Like most of the new Daedalus recruits, LaDonna Beaudreax regarded Colonel Sheppard as some sort of minor deity. She was intimidated enough by normal officers, let alone one whose eleventh-hour victories over Wraith and Genii were told and re-told in the barracks like the tales of a trickster hero.

"At ease, Corporal." Sheppard leaned on the railing and smiled at her, which did nothing for her nervous butterflies. "Hey, got a question for ya."

Part of the Colonel's near-legendary status was the fact that he neither looked nor acted like an officer. He was an ordinary guy, and this probably terrified the recruits more than anything else about him.

"Sir, yes sir!"

"Hey, hey. We're just all folks here, Beaudreax." Sheppard folded his arms on the railing. "Some of the guys in the barracks told me that you're into this Eastern meditation thing, and you've got some candles for that? Is that true?"

Beaudreax stared at him in terror. She'd taken some crap from the others for that, but had had no idea that it would make its way up the chain of command all the way to the Colonel's ears. "Sir, I had no idea -- Is there a regulation? I'll get rid of them immediately!"

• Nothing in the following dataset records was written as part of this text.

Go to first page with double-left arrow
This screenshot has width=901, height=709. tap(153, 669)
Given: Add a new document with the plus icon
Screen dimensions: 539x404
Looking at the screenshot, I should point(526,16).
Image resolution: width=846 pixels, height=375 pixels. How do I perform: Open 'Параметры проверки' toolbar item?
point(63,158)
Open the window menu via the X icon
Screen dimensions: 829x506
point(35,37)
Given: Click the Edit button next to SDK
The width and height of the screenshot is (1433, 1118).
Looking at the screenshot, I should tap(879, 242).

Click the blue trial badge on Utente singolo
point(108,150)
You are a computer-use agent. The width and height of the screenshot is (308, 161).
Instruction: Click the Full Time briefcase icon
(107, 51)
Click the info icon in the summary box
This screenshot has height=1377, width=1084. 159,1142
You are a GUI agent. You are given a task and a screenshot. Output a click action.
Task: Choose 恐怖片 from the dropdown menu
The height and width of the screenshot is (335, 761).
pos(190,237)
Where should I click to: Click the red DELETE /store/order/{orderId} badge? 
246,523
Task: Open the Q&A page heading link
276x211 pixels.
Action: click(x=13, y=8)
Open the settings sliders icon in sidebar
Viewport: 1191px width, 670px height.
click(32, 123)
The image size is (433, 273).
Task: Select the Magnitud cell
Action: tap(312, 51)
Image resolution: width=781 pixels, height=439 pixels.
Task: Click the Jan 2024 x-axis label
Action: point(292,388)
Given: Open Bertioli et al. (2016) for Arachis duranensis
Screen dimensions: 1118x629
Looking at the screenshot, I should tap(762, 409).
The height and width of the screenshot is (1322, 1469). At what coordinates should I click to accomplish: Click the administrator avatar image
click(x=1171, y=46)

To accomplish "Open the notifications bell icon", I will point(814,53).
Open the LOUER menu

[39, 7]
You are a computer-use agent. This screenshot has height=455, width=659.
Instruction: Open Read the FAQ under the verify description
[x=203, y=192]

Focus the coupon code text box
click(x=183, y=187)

"What? No! No, there's no regulation. I just wondered if I might have some of them. If you don't mind, of course."

Beaudreax had to force herself not to stare at him. She wondered if this was some sort of elaborate test. Maybe all the new soldiers had to go through something like this. "Sir, of course you can have them." She winced, then, wondering if she'd just broken some other regulation -- bribery, say. But the Colonel just smiled.

"Thanks. If you get a chance, could you drop 'em off outside my quarters after your shift change? Just leave them at the door."

Beaudreax wet her dry lips and tried to imagine any way that obeying this order could be construed as improper, but it seemed fairly aboveboard. "Yes, sir. I'll do that."

The Colonel looked ... tired, Beaudreax thought, surprised, as he pushed off from the railing. The smile that he gave her was absent and a bit strained. "Appreciate it. Carry on."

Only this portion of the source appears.